• _PROBLEM DETAILS_
Rewrite the listing below as a numbered list, dropping any blank lines. Leave the pictures out.

>> BEGIN

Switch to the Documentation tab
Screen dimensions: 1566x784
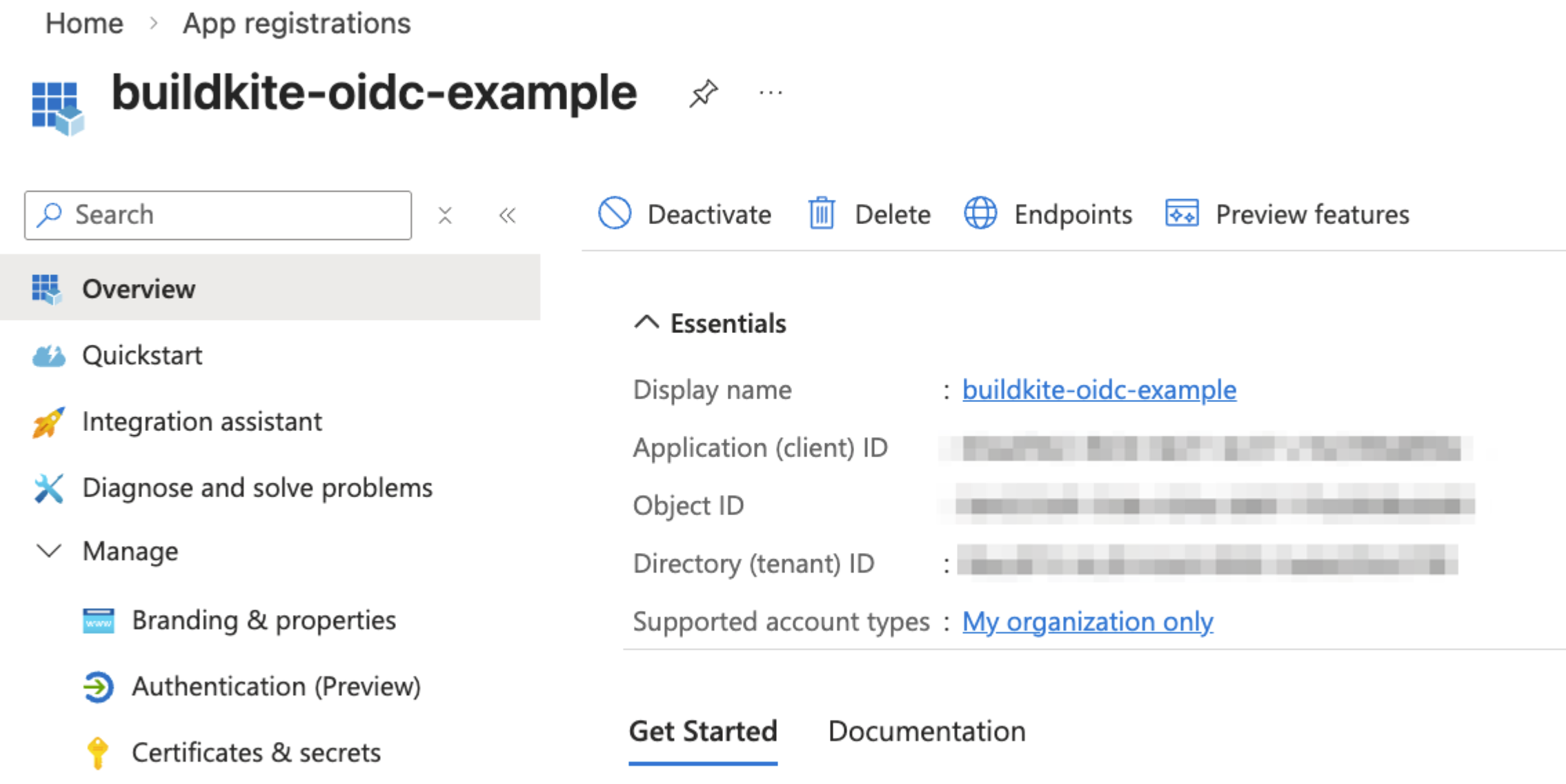[927, 731]
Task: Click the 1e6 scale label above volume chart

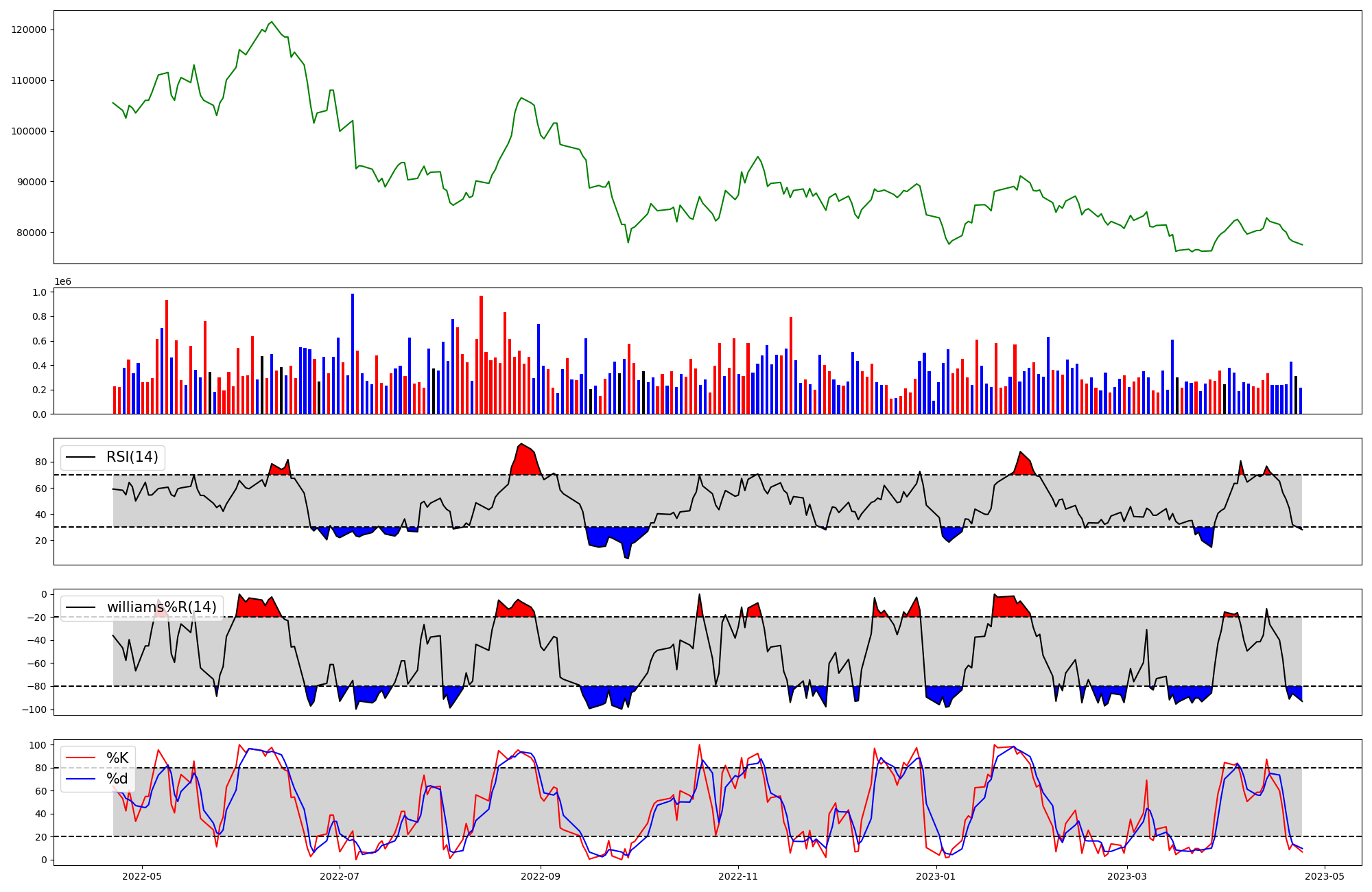Action: (62, 282)
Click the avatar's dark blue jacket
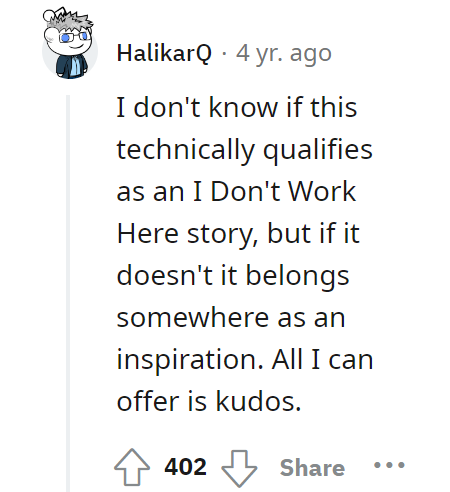 click(x=71, y=67)
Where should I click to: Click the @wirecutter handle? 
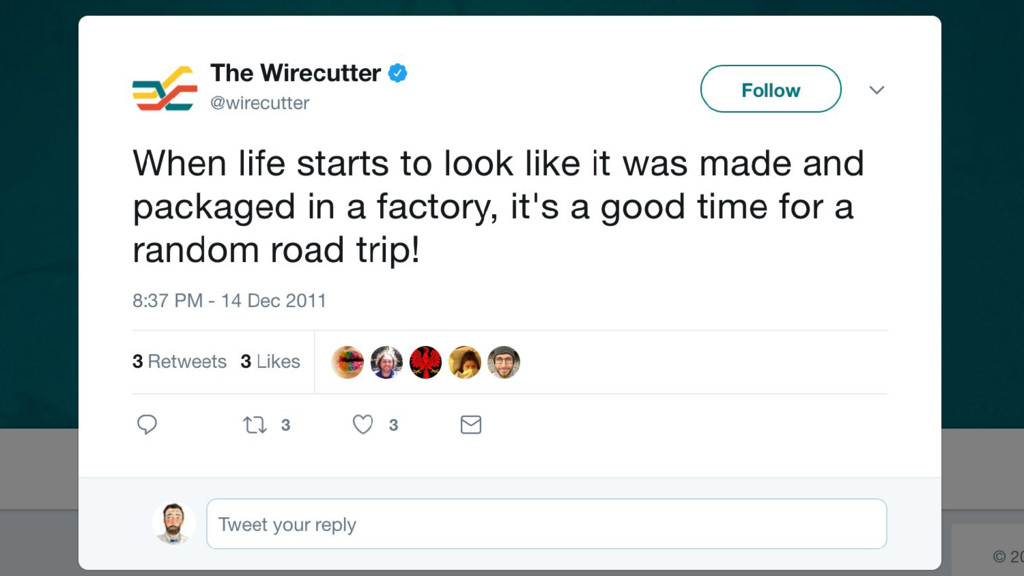tap(260, 103)
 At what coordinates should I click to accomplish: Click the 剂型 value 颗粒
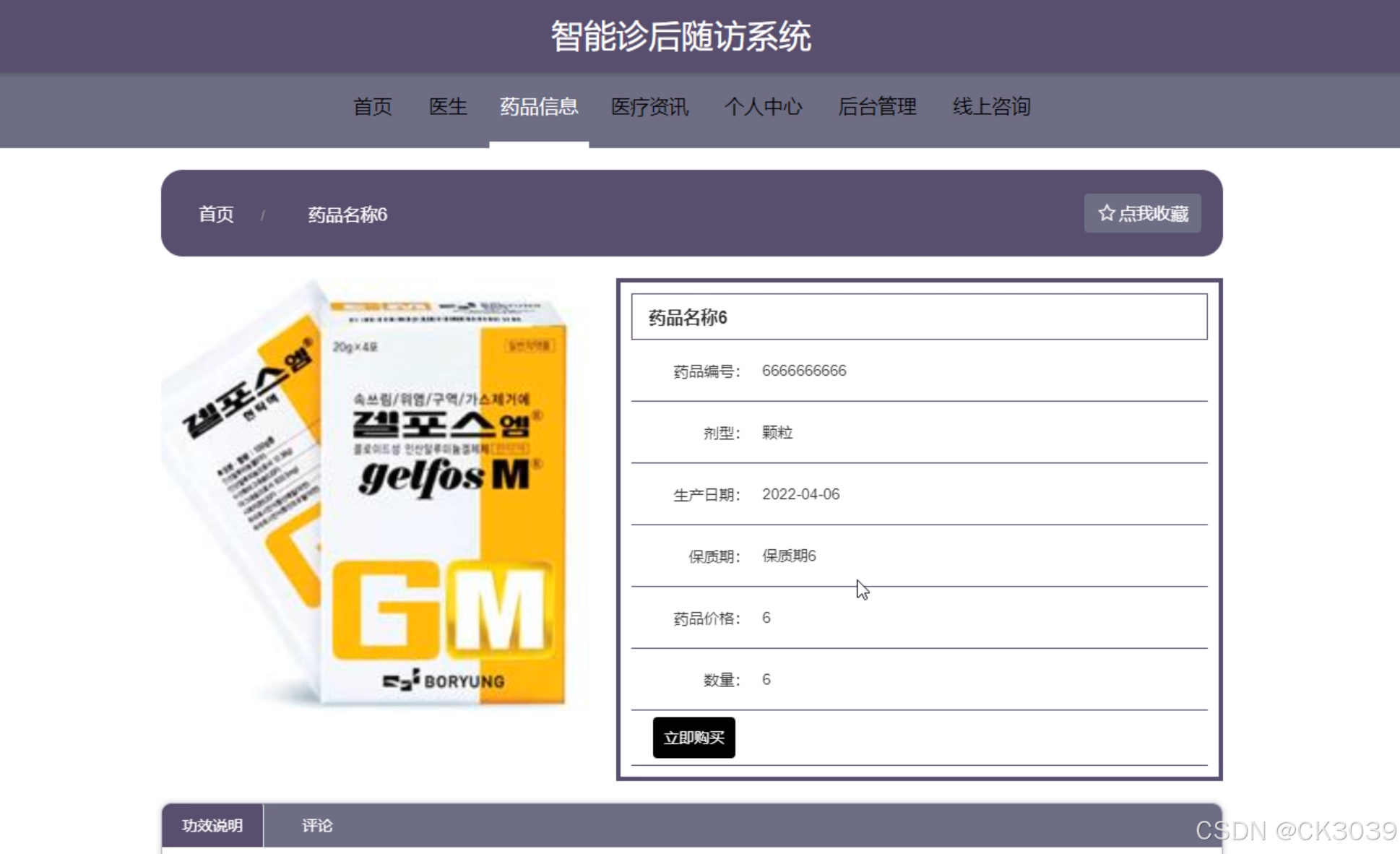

>> END

• _RESULT_
1. Switch to the Documentation tab
2. Screen dimensions: 1566x784
3. [927, 731]
4. Task: Click the 1e6 scale label above volume chart
5. Action: (62, 282)
6. Click the avatar's dark blue jacket
7.  click(x=71, y=67)
8. Where should I click to: Click the @wirecutter handle? 
9. tap(260, 103)
10.  At what coordinates should I click to accomplish: Click the 剂型 value 颗粒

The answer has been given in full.